Les fabricants de matériel technologique, dont les chaînes d'approvisionnement reposent largement sur la production et les échanges commerciaux avec les pays asiatiques, ont été particulièrement touchés par ces mesures.

Nintendo a subi de lourdes conséquences

Bien que Nintendo ait affirmé que ces frais douaniers n'avaient pas eu d'incidence sur le prix de lancement de la Switch 2, fixé à 450 dollars, l'entreprise avait néanmoins reporté les précommandes de la console, initialement prévues le 9 avril, au 24 avril, avant un lancement finalement le 5 juin.

Il convient de noter que Nintendo avait anticipé les tensions commerciales en transférant une partie de sa production de la Chine vers le Vietnam dès le premier mandat de Donald Trump.
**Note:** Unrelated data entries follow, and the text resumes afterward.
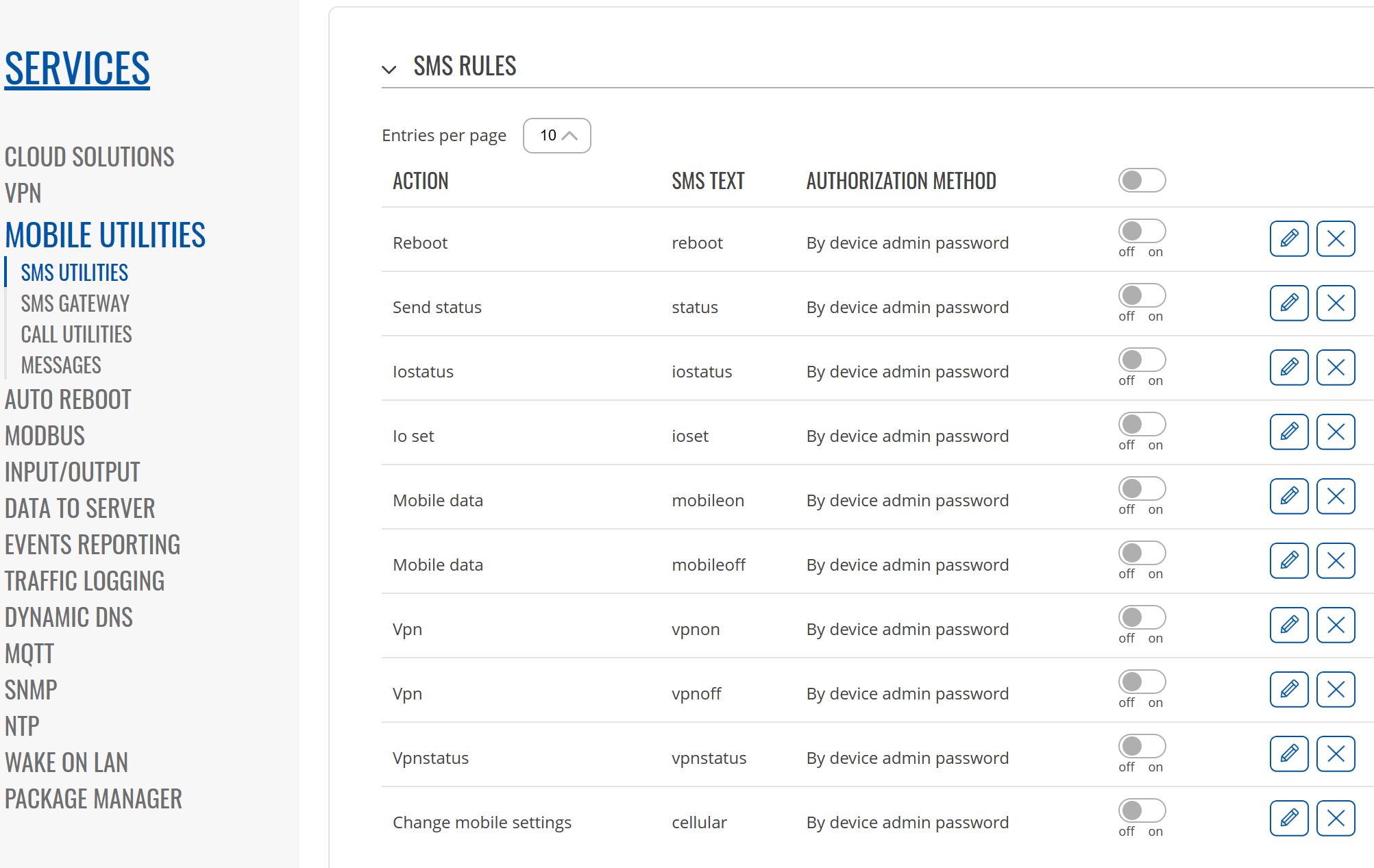Open the Entries per page dropdown
The height and width of the screenshot is (868, 1374).
pos(556,136)

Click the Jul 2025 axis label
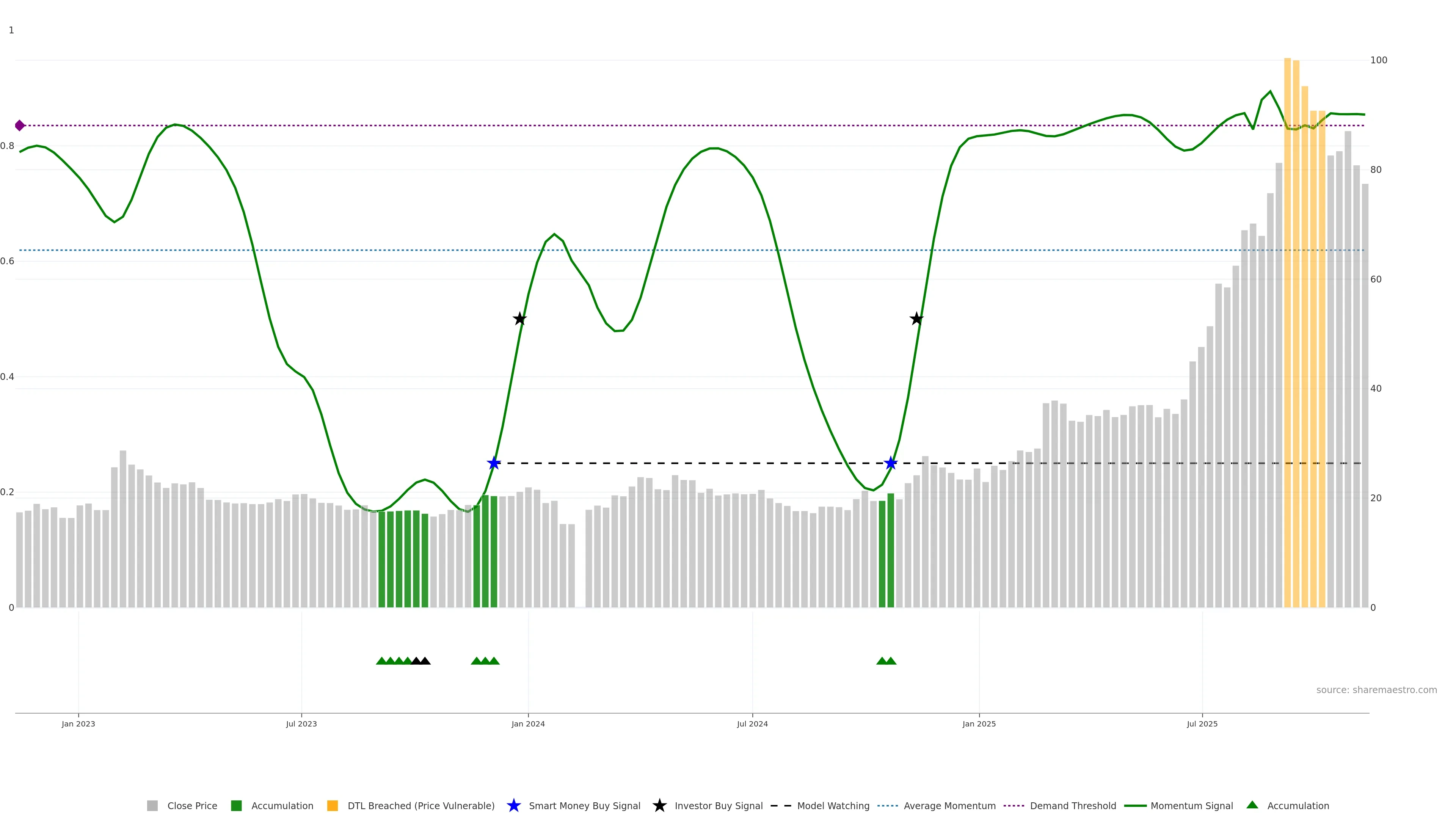tap(1202, 723)
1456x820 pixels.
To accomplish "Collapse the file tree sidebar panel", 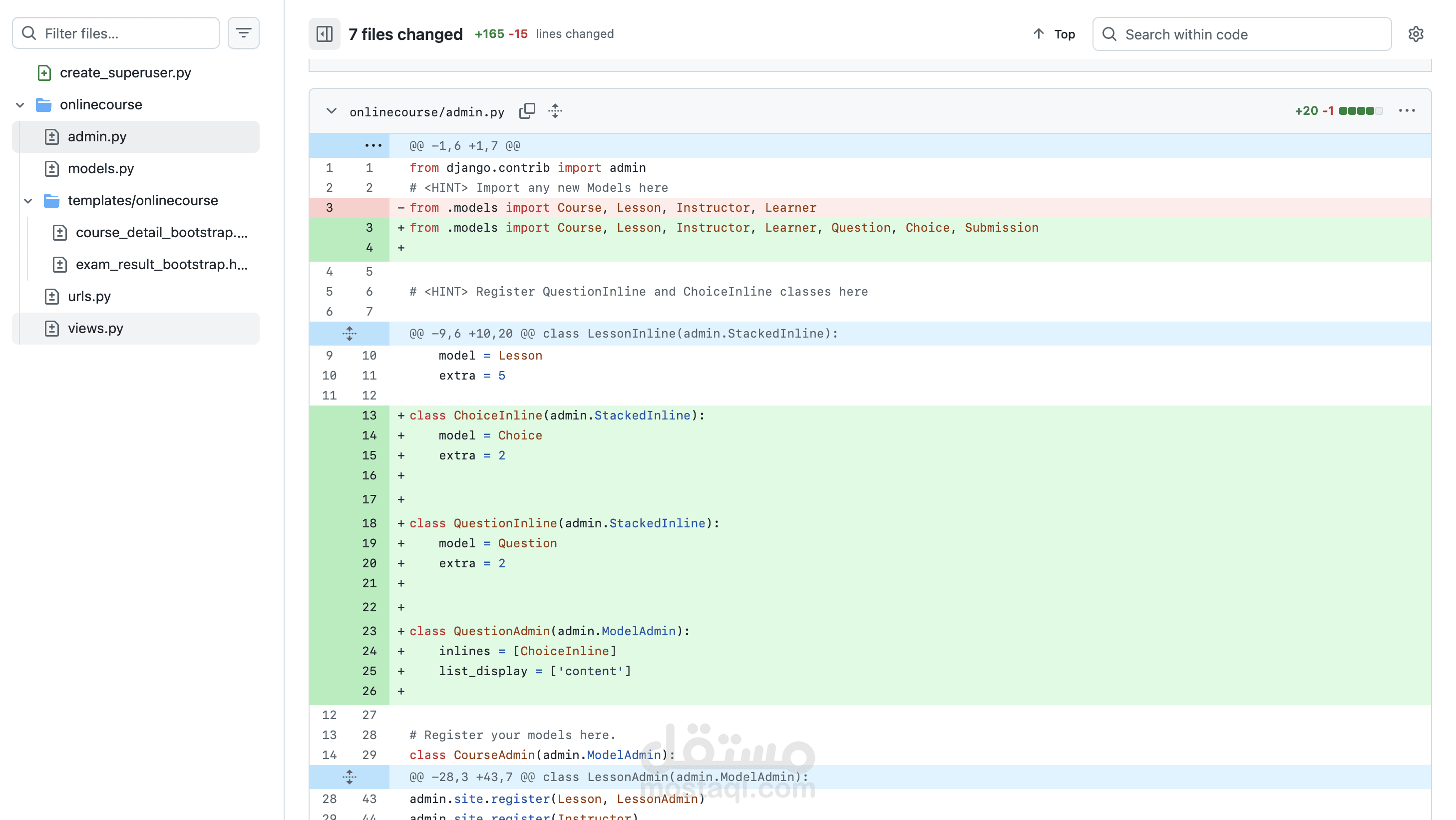I will click(x=324, y=34).
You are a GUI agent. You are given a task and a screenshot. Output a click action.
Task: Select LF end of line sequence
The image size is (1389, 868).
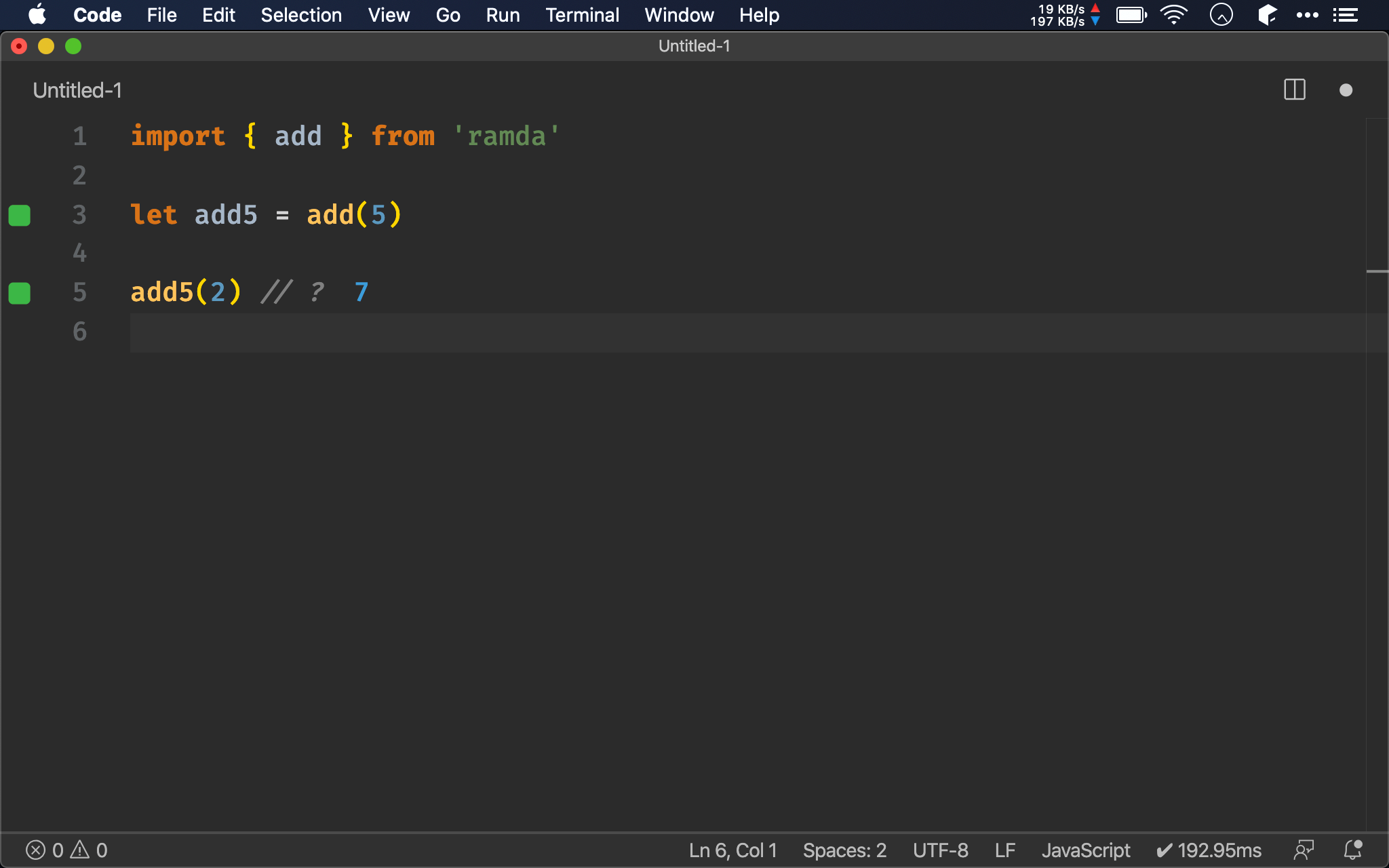[1004, 850]
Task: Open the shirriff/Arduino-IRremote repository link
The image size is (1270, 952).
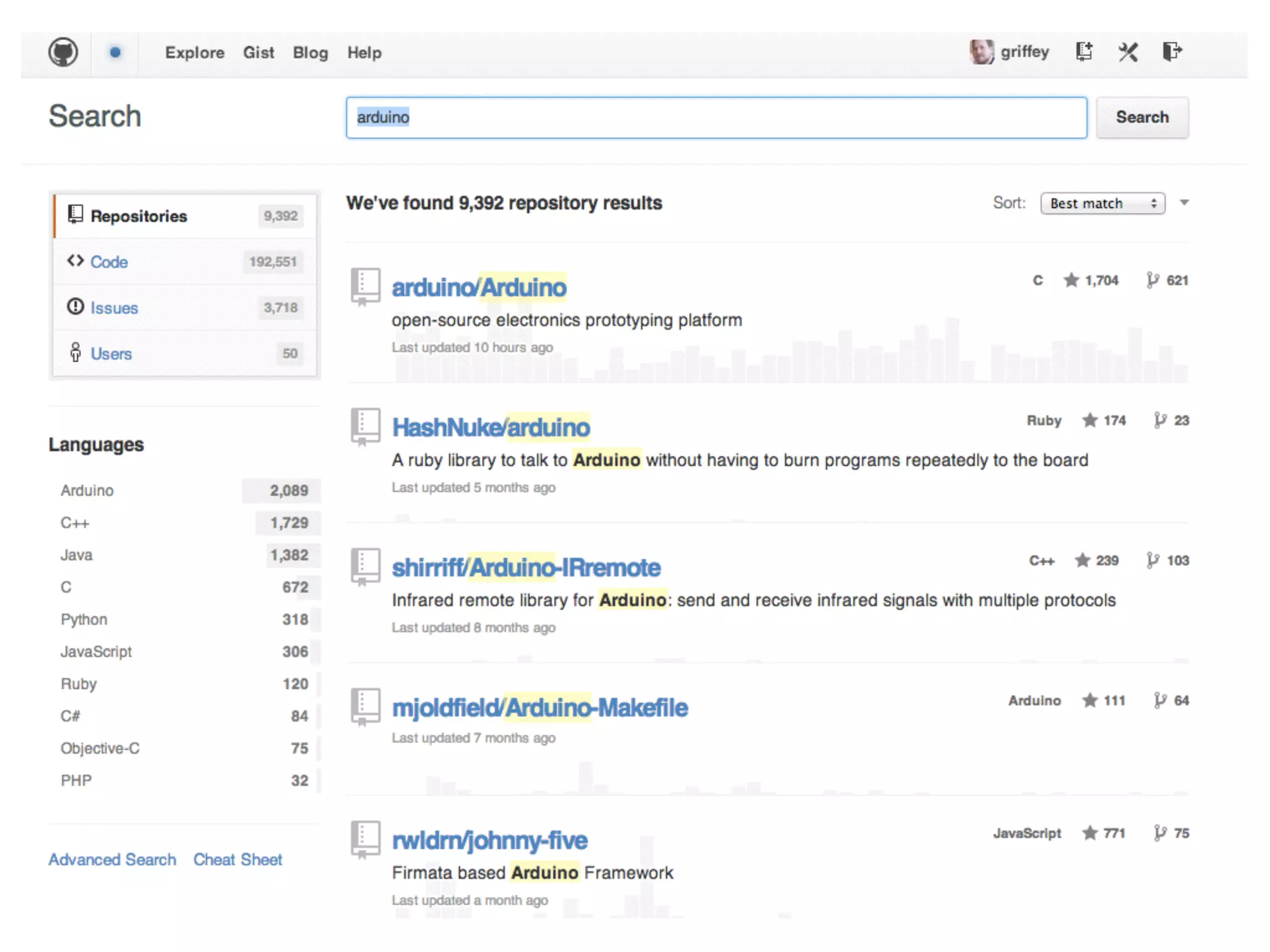Action: click(526, 568)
L'entreprise avait par ailleurs commercialisé une version de la console réservée au marché japonais, vendue plus de 100 dollars moins cher que le modèle international.

La Switch 2 avait été retardée à cause des tarifs douaniers. ©Nintendo

Dans sa plainte, obtenue par le média Aftermath, Nintendo réclame un
montant non précisé au titre du remboursement des droits de douane
versés, assorti d'intérêts. Mais voilà, la Cour suprême des États-Unis a fini par invalider ces droits de douane, les jugeant excessifs.

Riposte express de Trump

En réponse à cette décision judiciaire, le président Trump a immédiatement instauré un tarif douanier mondial de 10 % en s'appuyant cette fois sur la Section 122 du Trade Act de 1974, menaçant ensuite de le porter à 15 %. Vingt-quatre procureurs généraux d'États fédérés ont engagé des poursuites cette semaine pour tenter de bloquer ces nouvelles taxes.